### Given task
Give the lines from the line containing "Screen dimensions: 723x466" through the line containing "click(x=225, y=15)" as a JSON list of strings, one string per line, with blank lines omitted. Leave the pictures out of the answer.

### Data provided

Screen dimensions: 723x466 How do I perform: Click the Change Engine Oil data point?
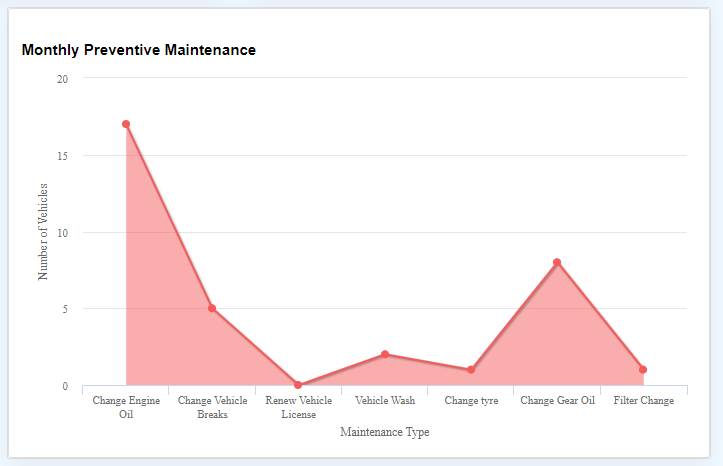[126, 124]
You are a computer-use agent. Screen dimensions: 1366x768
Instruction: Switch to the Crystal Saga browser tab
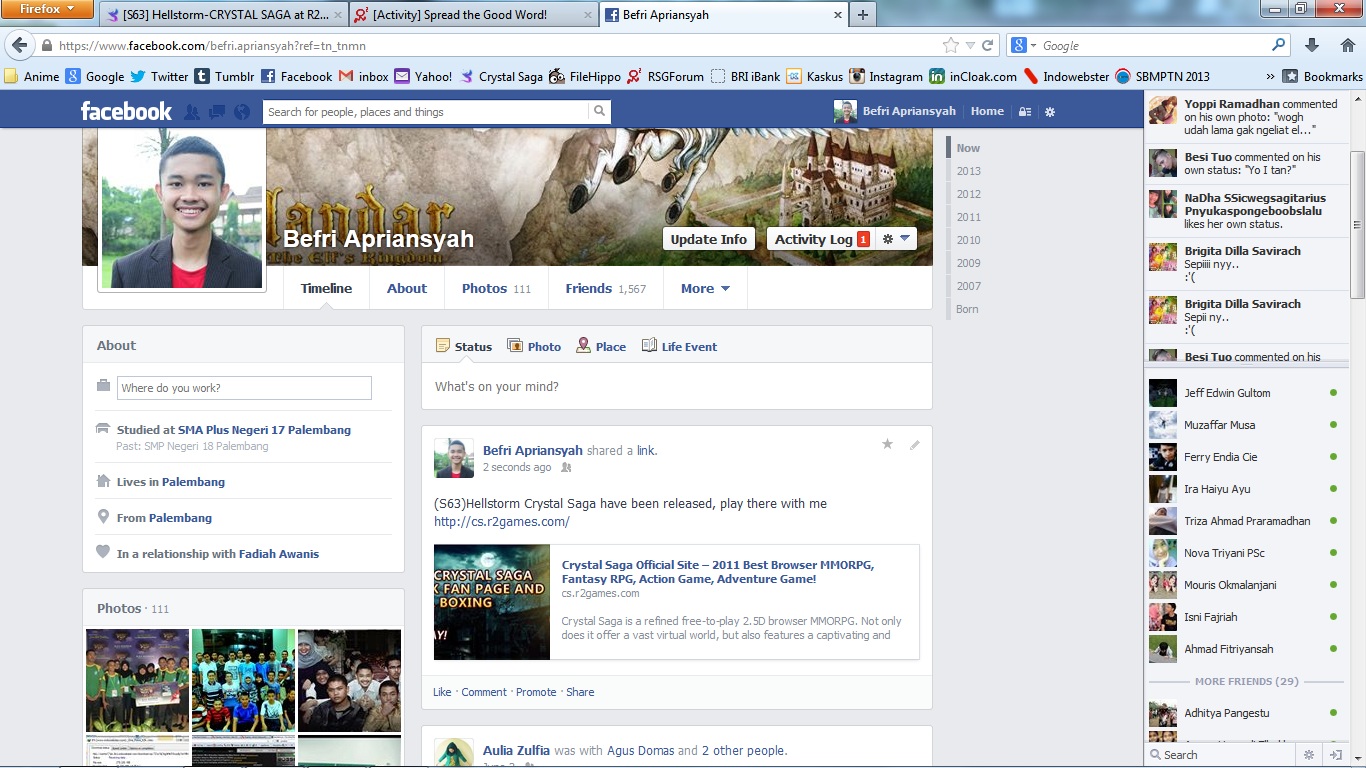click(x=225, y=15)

* * *

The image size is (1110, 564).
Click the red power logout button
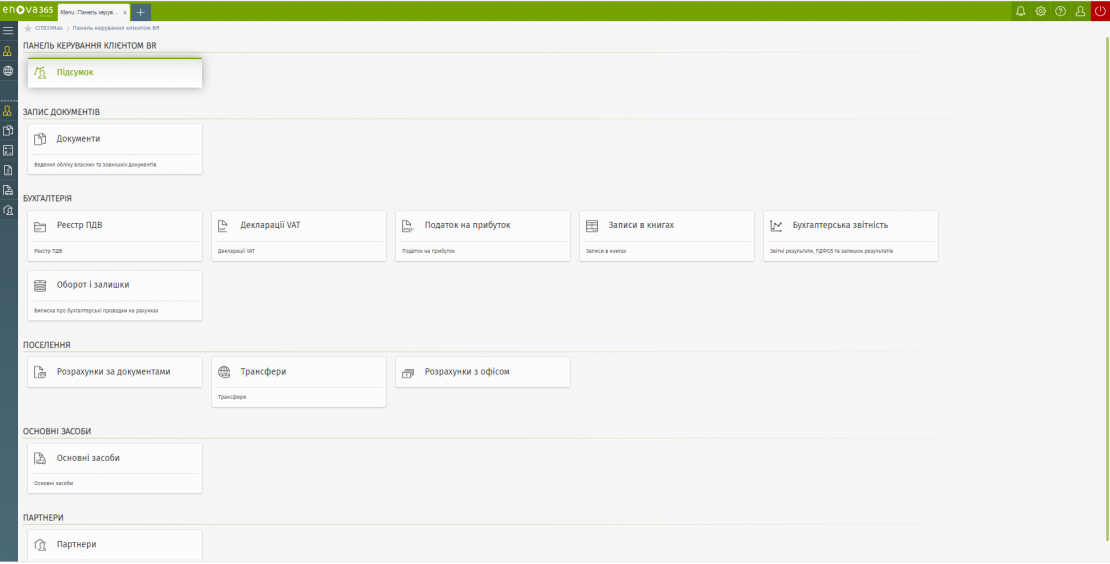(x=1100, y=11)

### Full output
[
  "Screen dimensions: 723x466 How do I perform: Click the Change Engine Oil data point?",
  "[126, 124]",
  "You are a computer-use agent. Screen dimensions: 1366x768",
  "Instruction: Switch to the Crystal Saga browser tab",
  "click(x=225, y=15)"
]